Kadence has always tried to ensure a good work/life balance for all team members and that they are mindful of hours worked and are also very open to flexible working hours.  

This is especially important in my role when dealing with global offices; this can sometimes mean early starts or late finishes. I start my day by checking emails and messages for any urgent queries, and then, if needed, I can start work a few hours earlier than normal.  

There have been instances where I have had to organize global meetings at 4 a.m. GMT when trying to accommodate offices from the Philippines to San Francisco. Then, I can finish work by early afternoon and spend some time doing personal/household tasks. This is especially nice in the winter months when there is limited daylight.

What are some of your favorite ways to unwind and relax outside work?

Outside of work, I like trying to do my own home improvements, from basic decorating (wallpapering and painting), hanging curtains and blinds, all the way through to lifting and relaying a brick-paved driveway.  

I also enjoy working in the garden, but my enthusiasm outweighs my skill at keeping my work alive and trying to find a humane way to stop moles from digging under my plants and foxes and cats from digging them up. As a result of my ability to kill even the hardiest of plants, my garden changes yearly, and I’m always looking for the perfect solution to these issues.  

Food is also a passion of mine, whether trying different types of food or cooking my own, and I have plans to write my own cookbook at some point in the future with recipes from around the world.


How has Kadence International’s work-life balance policy influenced your productivity and overall job satisfaction?

Kadence has a number of policies and well-being initiatives in place to look after its employees’ mental and physical health.  

These can be simple things such as avoiding scheduling meetings during specific times, encouraging physical activity with various step challenges, and providing access to a mental health expert for anyone who needs to talk to someone about anything.  

Senior management has also noted that with people working from home, there is a tendency to keep working much later into the evening, which is something that is not encouraged.  

There is also an ability to have fairly flexible working times, which works particularly well when dealing with international offices.  We also conduct internal surveys on employee satisfaction, which are then fed back to all team members so there is a clear understanding of what is being done to make Kadence a better place to work.  These initiatives provide an increased feeling of value and worth within the organization, leading to better productivity and satisfaction.

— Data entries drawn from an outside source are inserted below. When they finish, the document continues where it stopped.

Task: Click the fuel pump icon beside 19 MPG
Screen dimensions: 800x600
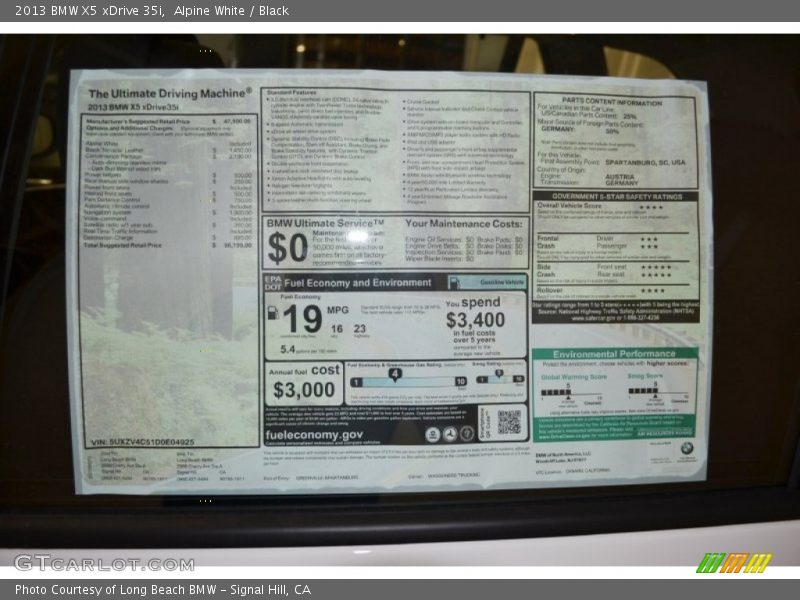Action: click(x=273, y=312)
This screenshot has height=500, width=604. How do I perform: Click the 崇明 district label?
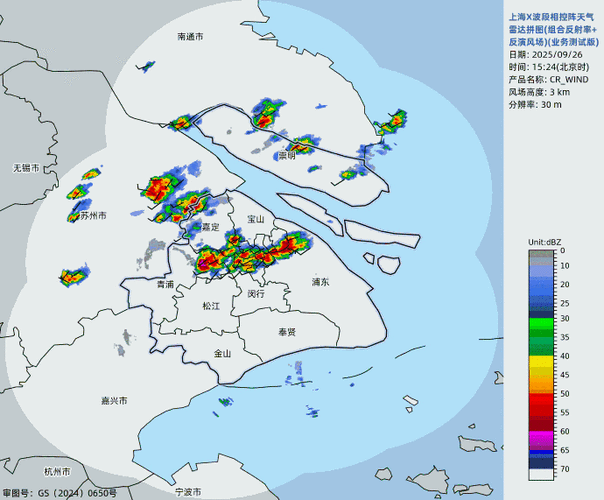pos(287,156)
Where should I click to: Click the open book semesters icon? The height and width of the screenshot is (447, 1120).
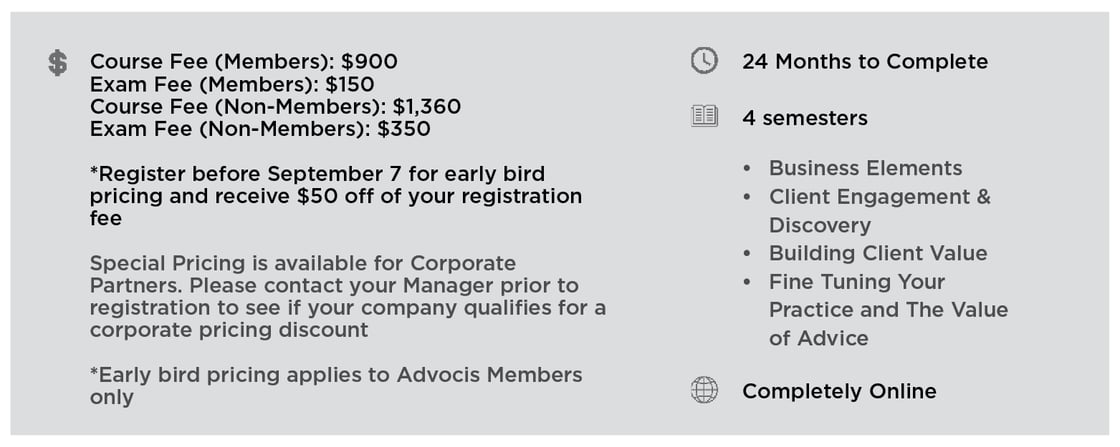tap(704, 117)
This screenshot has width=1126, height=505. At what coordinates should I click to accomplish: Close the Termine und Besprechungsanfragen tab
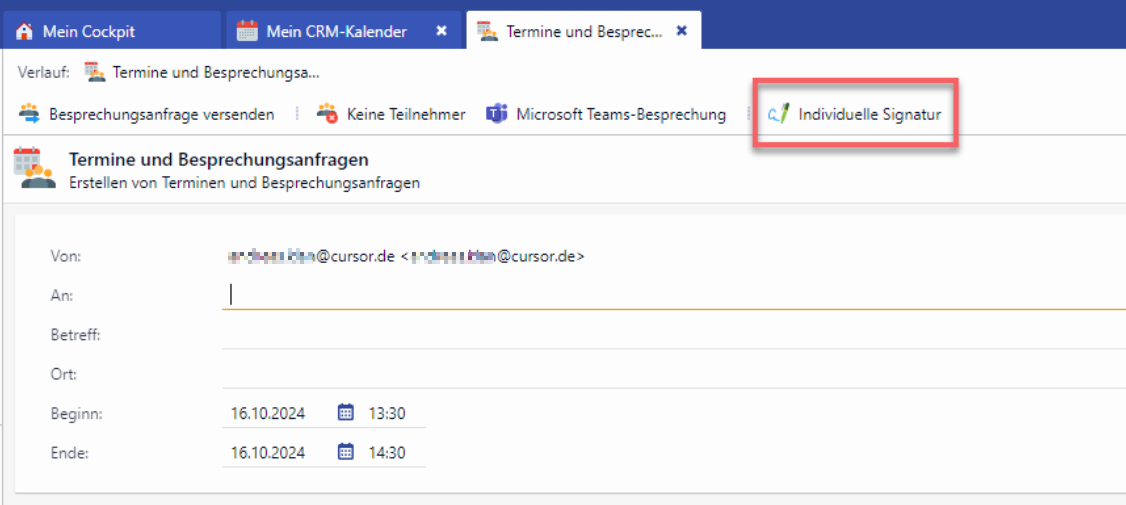[682, 31]
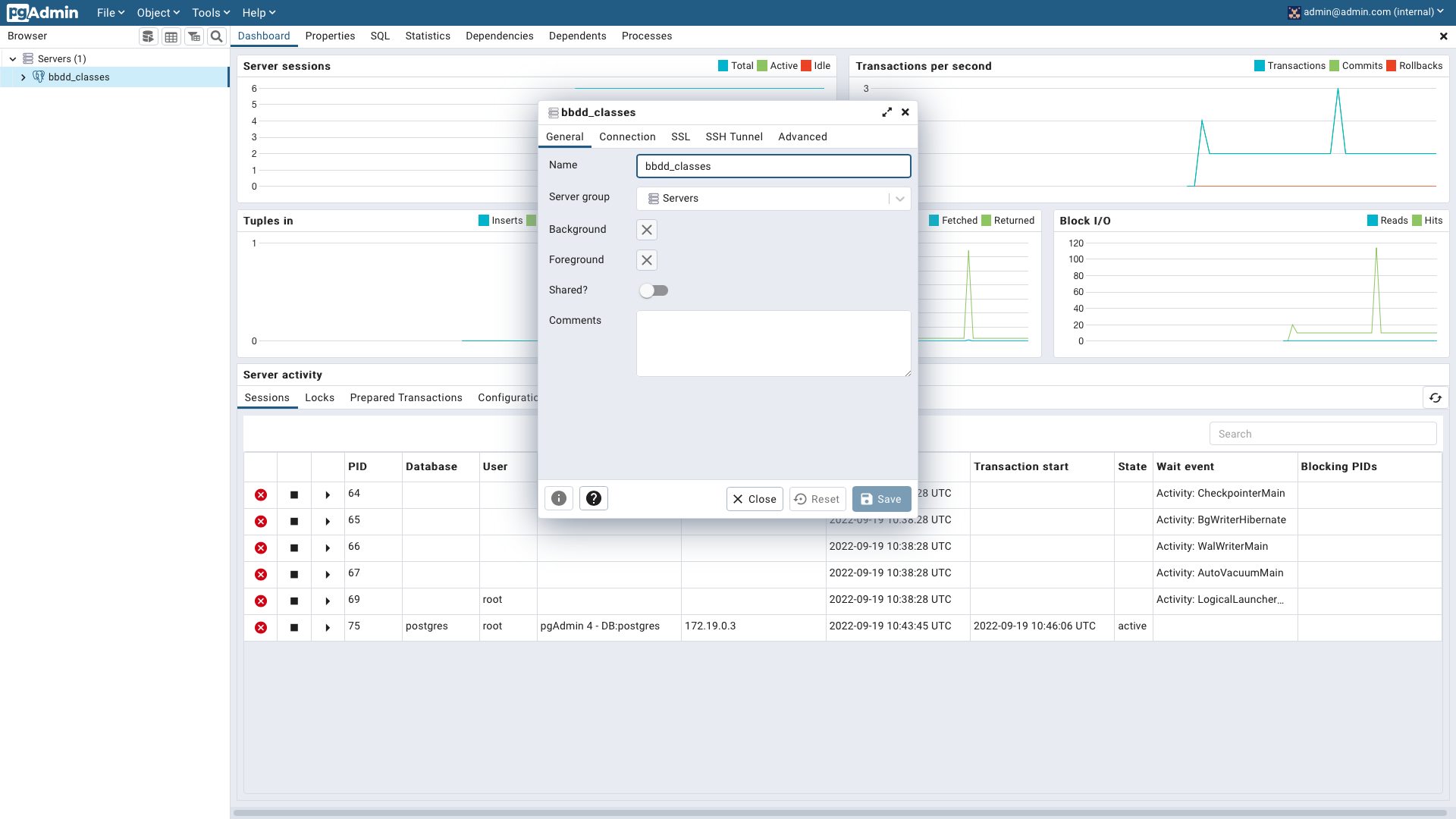Image resolution: width=1456 pixels, height=819 pixels.
Task: Click the Query Tool icon in Browser panel
Action: point(149,36)
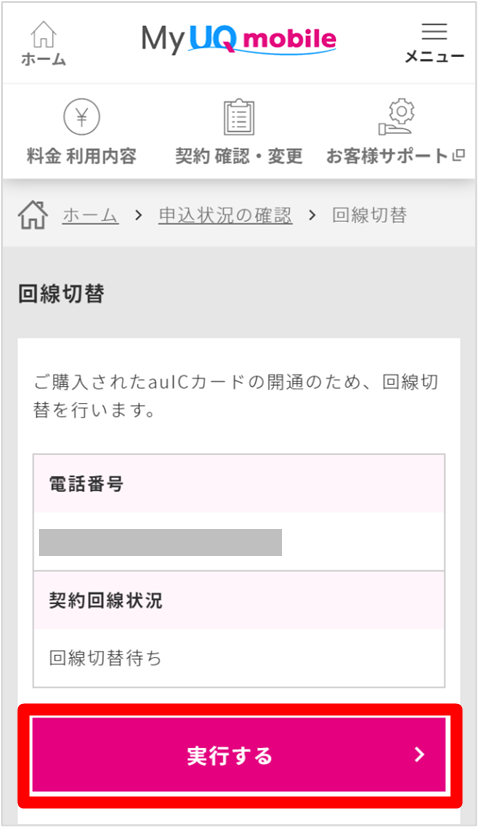Select the 回線切替 breadcrumb text
Image resolution: width=478 pixels, height=827 pixels.
click(x=369, y=215)
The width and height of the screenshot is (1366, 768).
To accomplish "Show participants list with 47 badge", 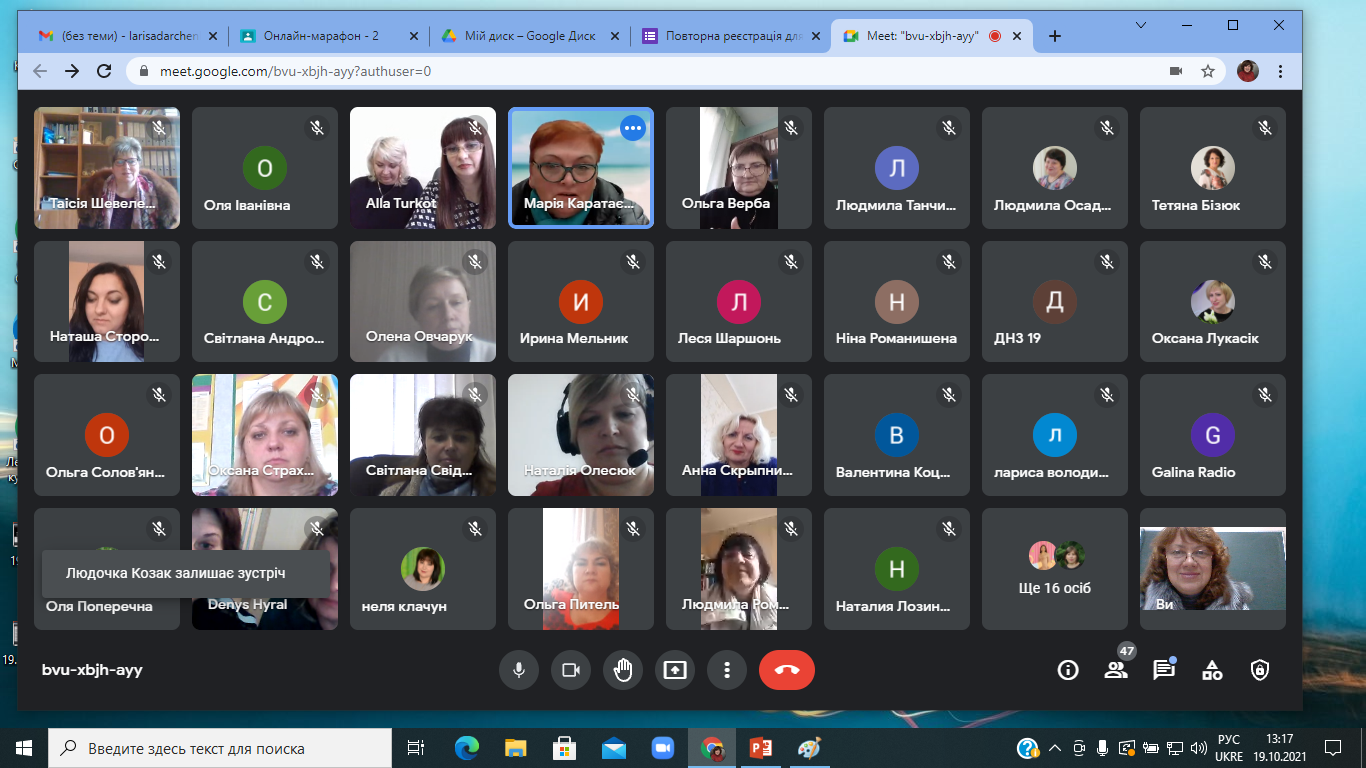I will (1116, 670).
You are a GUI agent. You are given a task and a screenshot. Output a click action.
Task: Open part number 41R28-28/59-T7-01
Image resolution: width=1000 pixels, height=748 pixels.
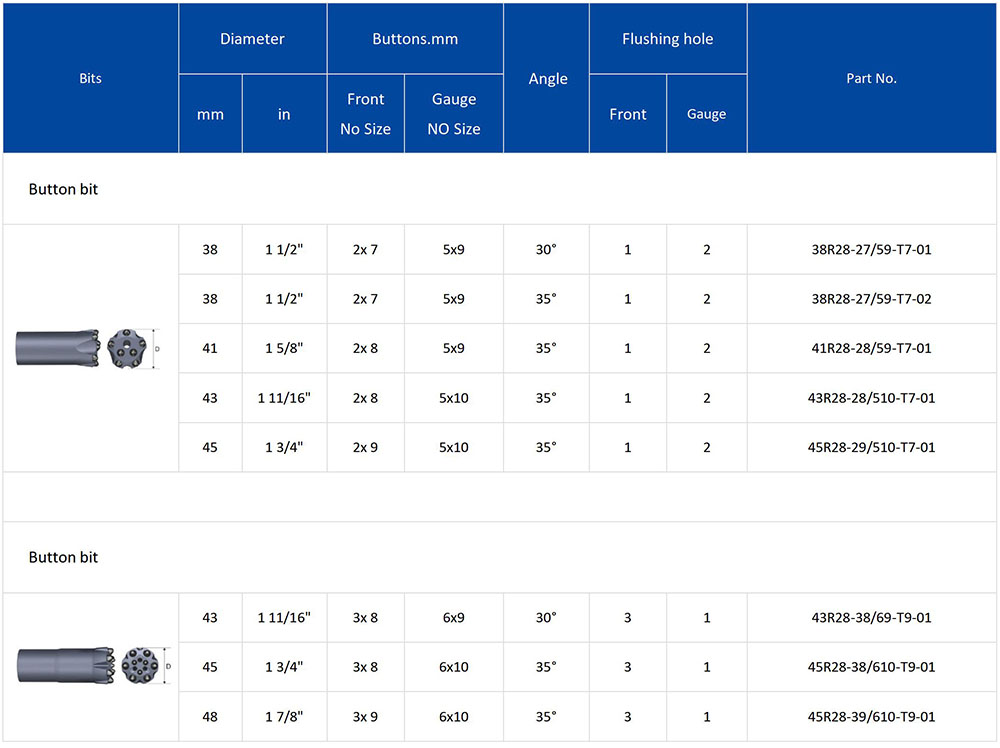coord(871,348)
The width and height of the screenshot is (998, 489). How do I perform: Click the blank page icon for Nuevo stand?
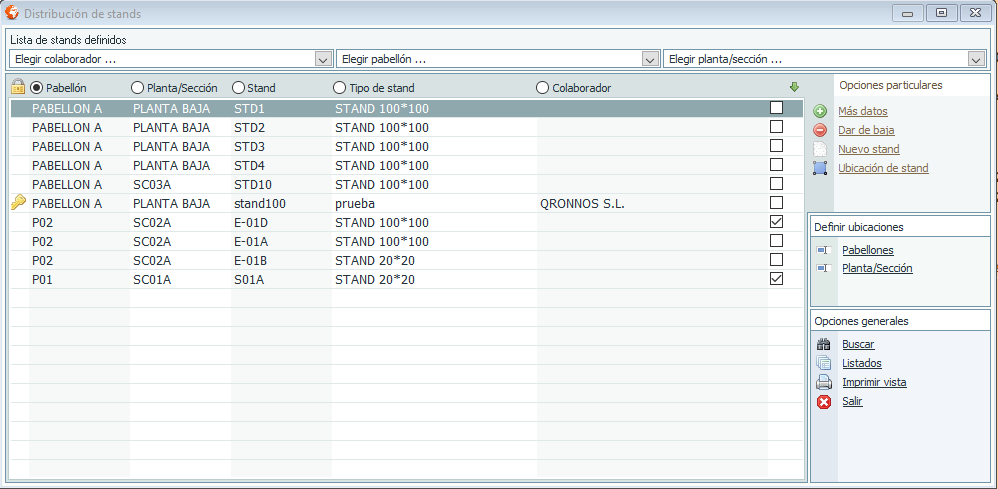(x=820, y=149)
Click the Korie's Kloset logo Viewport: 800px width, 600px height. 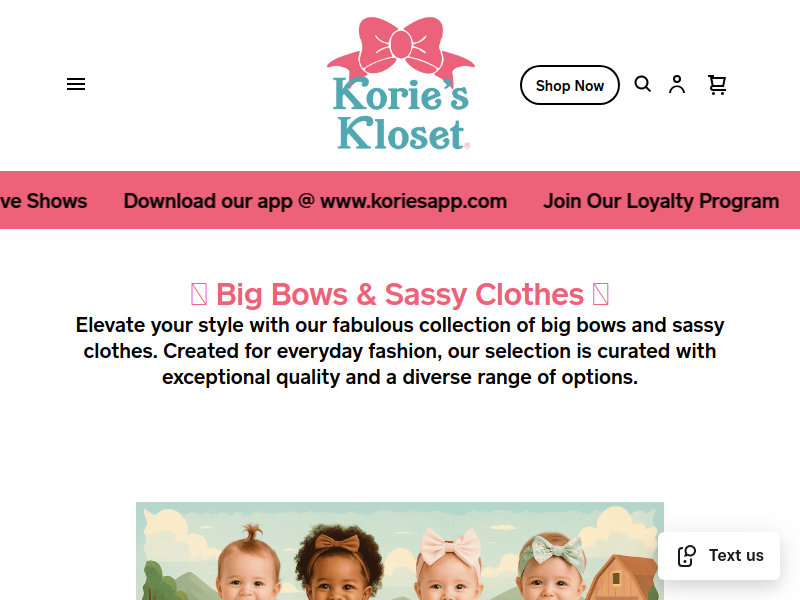pyautogui.click(x=401, y=84)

And lastly, how do you foresee the role of AI and machine learning in shaping the future of data management in the coming years?

The advances in AI and machine learning technologies have been immense over the last 12 months. Still, we must spend more time distinguishing between human-based opinions and AI-generated findings.  

Speaking to a few peers recently, there is a concern that with advances in AI, the quality of Web-based interviewing will decline, and some companies are thinking of moving away from CAWI and back to CATI/CAPI for data collection to overcome any issues with AI-generated responses.  Ensuring that we use only the best suppliers, with trusted checks and policies, helps mitigate this along with our own in-house methods.  

There are many benefits of AI already, with key areas being the ability to transcribe/translate video/audio files to summarize and catalog large volumes of data, all of which help build the foundation of the report quickly.  AI is also a game changer for any desk research done alongside projects to help provide more thorough findings.

No matter how good AI becomes, though, there will always be a need for manual fact-checking due to the amount of mis/disinformation available online, so ensuring policies and procedures are updated to take into account these new steps is crucial to providing quality work for our clients.